IPv6 and Virtual Data Centres

I was tasked with bringing a pair of Data Centres up-to-date with IPv6, and offering the same customer functionality in IPv6 as they had with IPv4 — configurable firewalls, rate limiting, and proper routing. This required setting up my own ‘Virtual Data Centre’, using/editing our code repository, and creating software versions of:

  • Network switches
  • IPv4/IPv6 routers (more Linux boxes)
  • Host servers
  • Guest (virtual) servers

In terms of extra third-party software, I accomplished this with:

  • Oracle VirtualBox
  • Vagrant
  • A bit of Ruby scripting

InformationI’m using networking terms like CIDR in this article — also — no screenshots or diagrams at present.

Let’s start with a simple question.
 

Why is IPv6 still not implemented everywhere?

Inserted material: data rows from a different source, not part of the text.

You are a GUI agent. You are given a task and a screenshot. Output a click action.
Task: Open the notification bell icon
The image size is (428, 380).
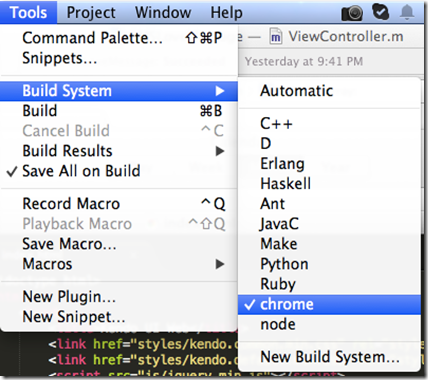[x=407, y=13]
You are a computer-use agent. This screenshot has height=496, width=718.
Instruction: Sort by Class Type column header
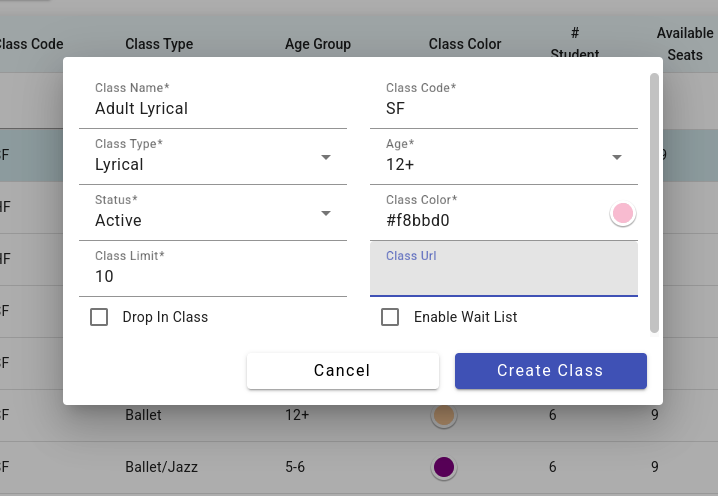click(159, 44)
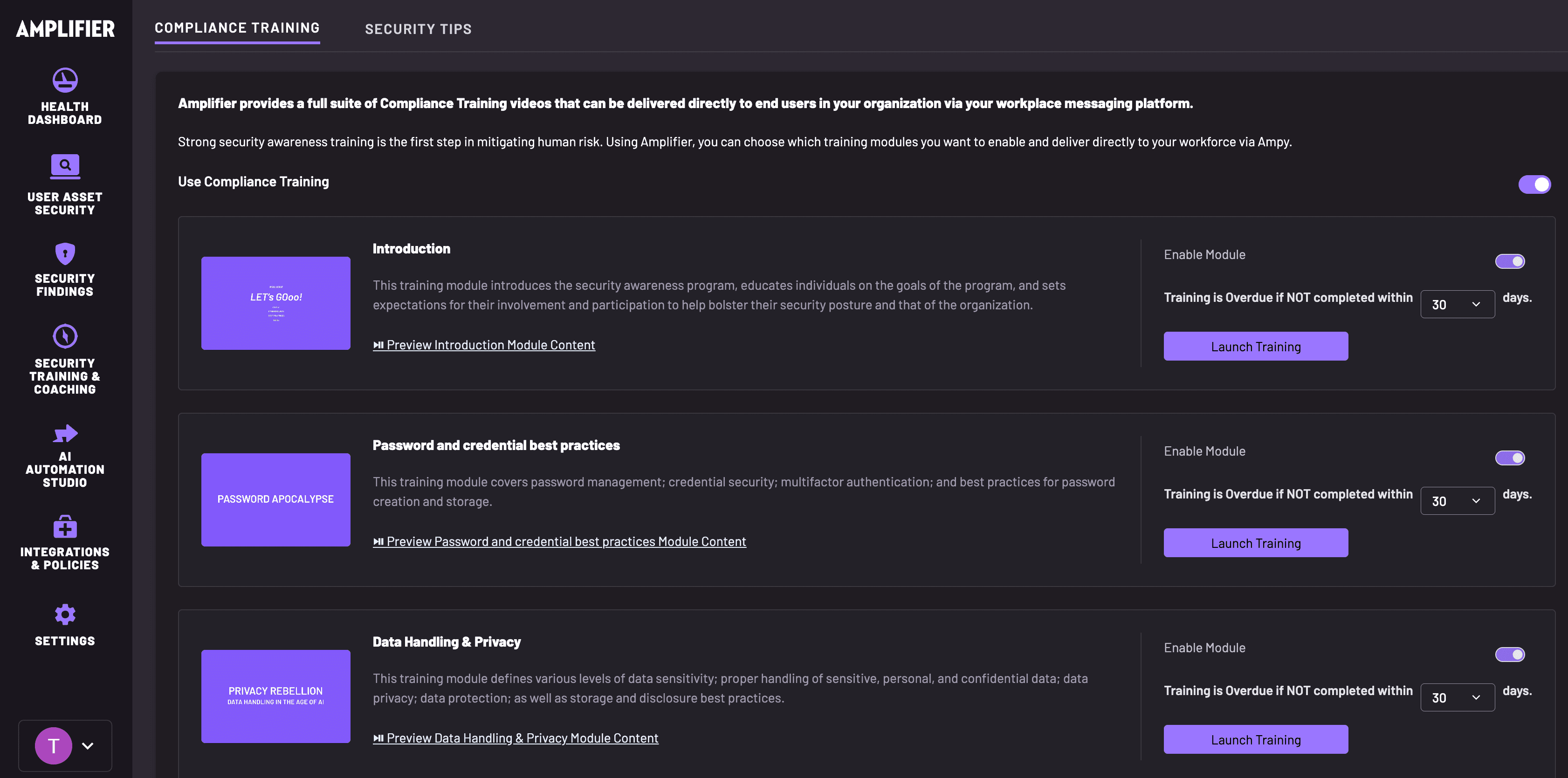This screenshot has width=1568, height=778.
Task: Open the overdue days dropdown for Introduction
Action: point(1457,304)
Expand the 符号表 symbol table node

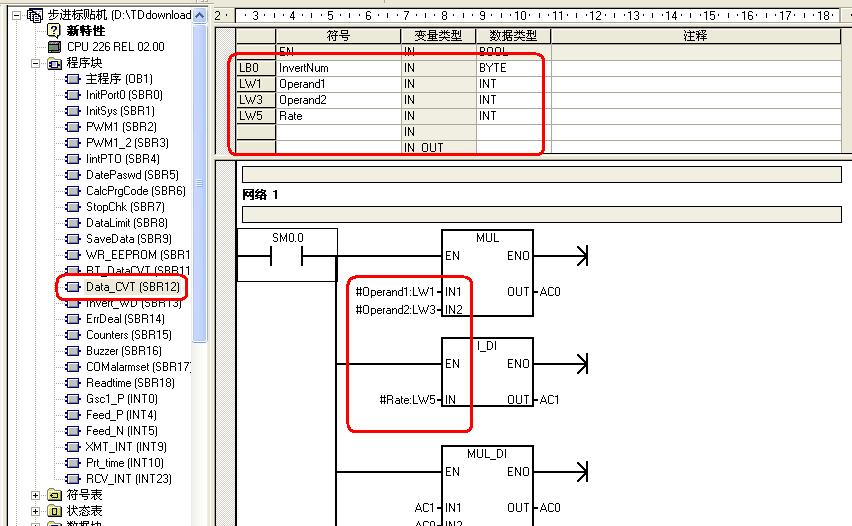click(37, 495)
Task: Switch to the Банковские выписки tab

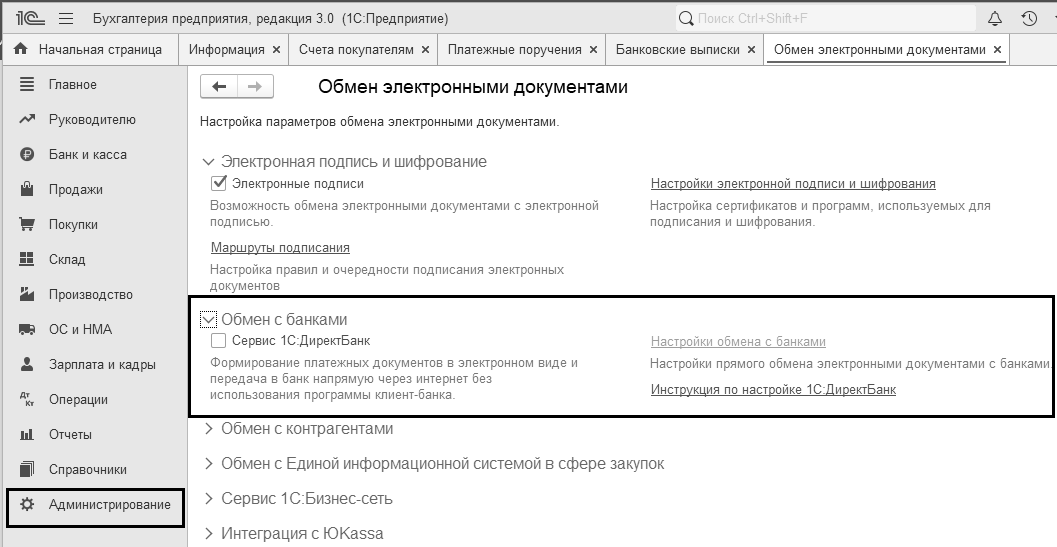Action: tap(677, 49)
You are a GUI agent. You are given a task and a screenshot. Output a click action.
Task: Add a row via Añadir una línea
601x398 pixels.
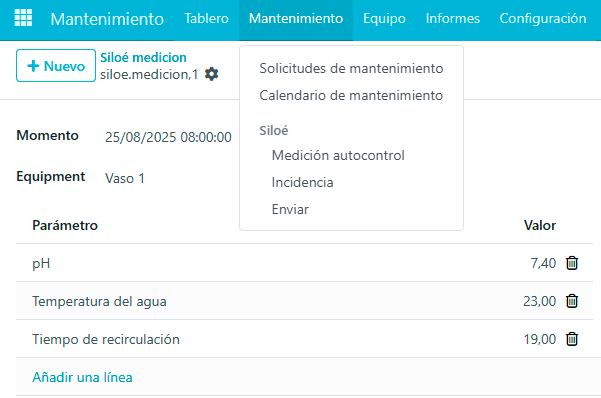(x=82, y=377)
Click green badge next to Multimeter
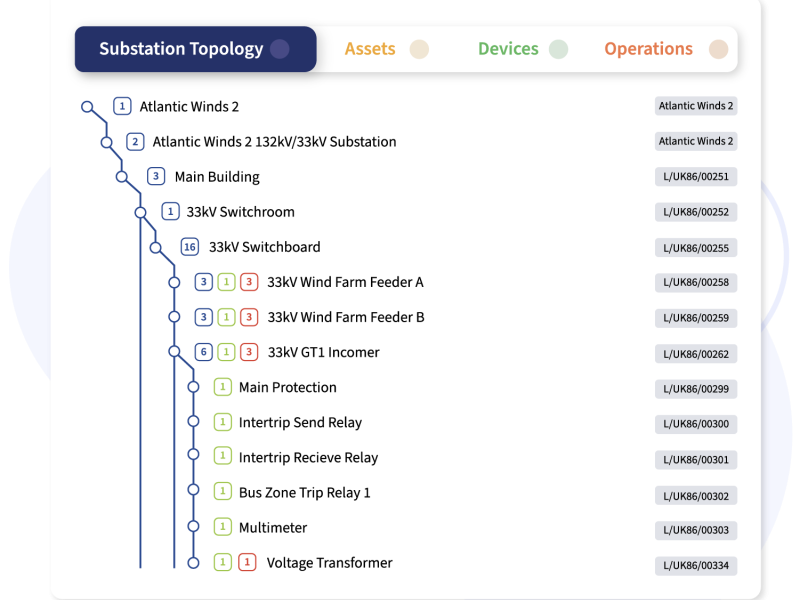This screenshot has height=600, width=800. point(223,527)
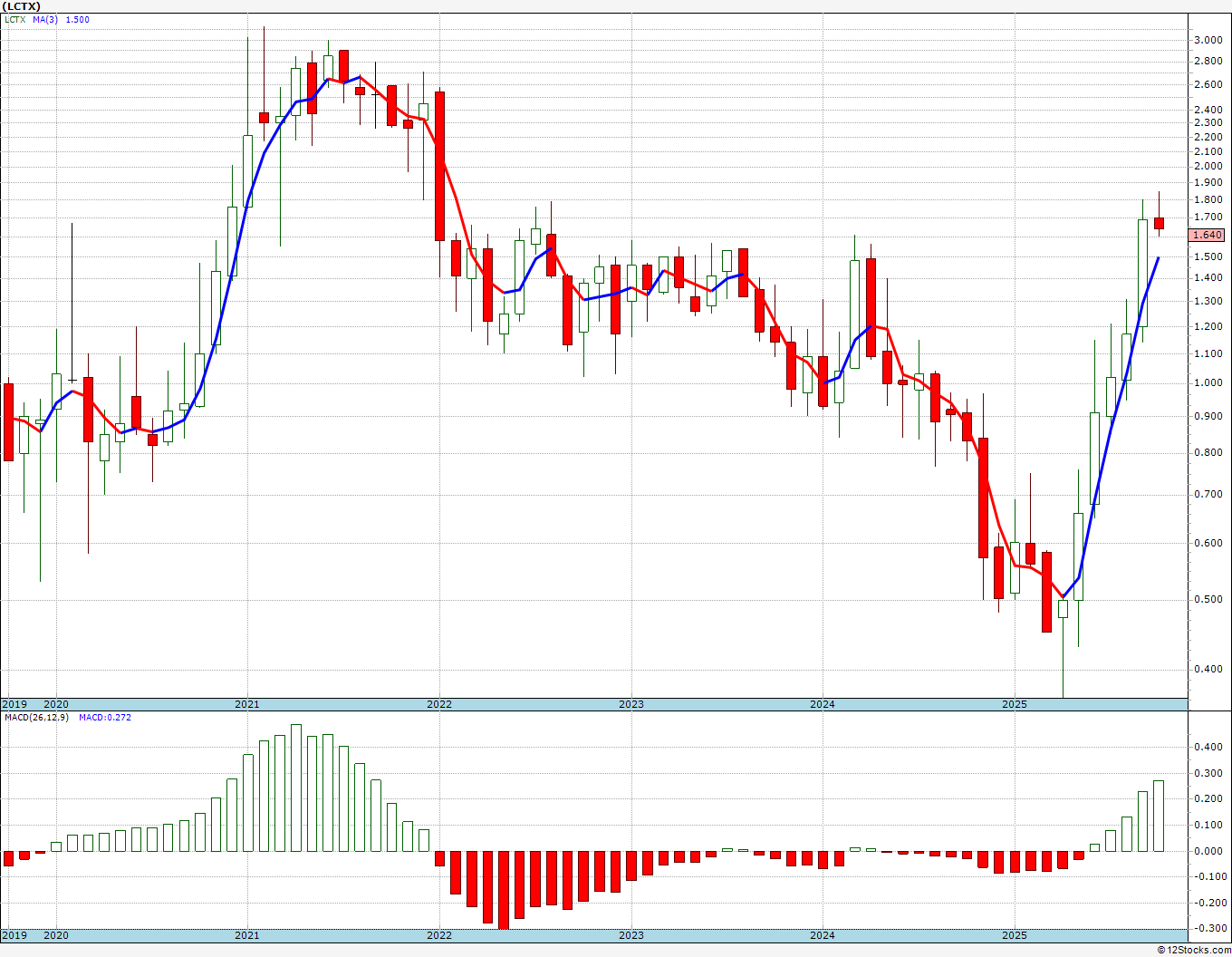Click the 1.640 current price tag
This screenshot has width=1232, height=957.
pyautogui.click(x=1208, y=235)
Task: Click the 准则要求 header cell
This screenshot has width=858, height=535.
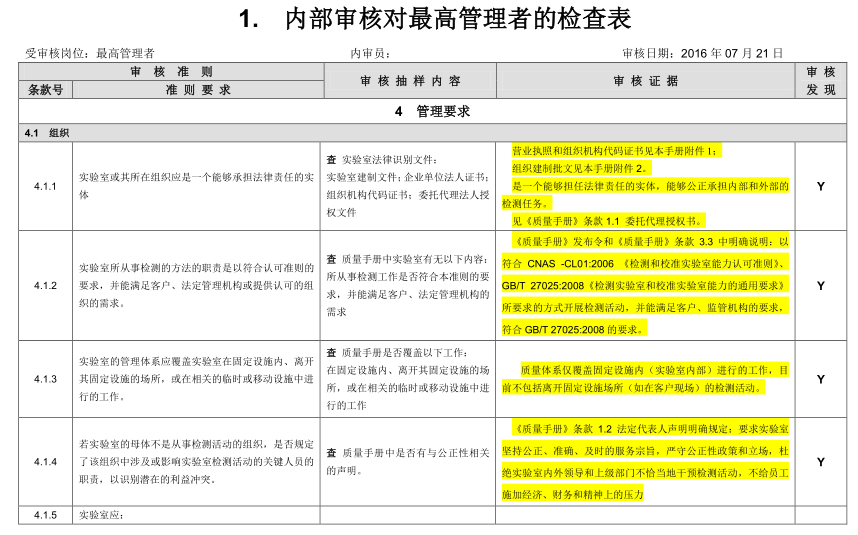Action: (x=198, y=90)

Quite simply, because large-scale IPv6 requires different strategies for:

  • Routing packets to an endpoint
  • Traffic flow classification
  • Optimisation of rules
  • Rate limiting (and non-rate limiting)
  • Firewalling
  • Any internal usage of ICMP protocol ‘types’, which change in ICMPv6

Few engineers want to risk breaking IPv4 for the current, limited, benefits of having a fancy dual-stack IPv4/IPv6 network. IPv4 does work in a similar way to IPv6, but the increased network size (2^32 vs 2^128) means routing has to be done differently.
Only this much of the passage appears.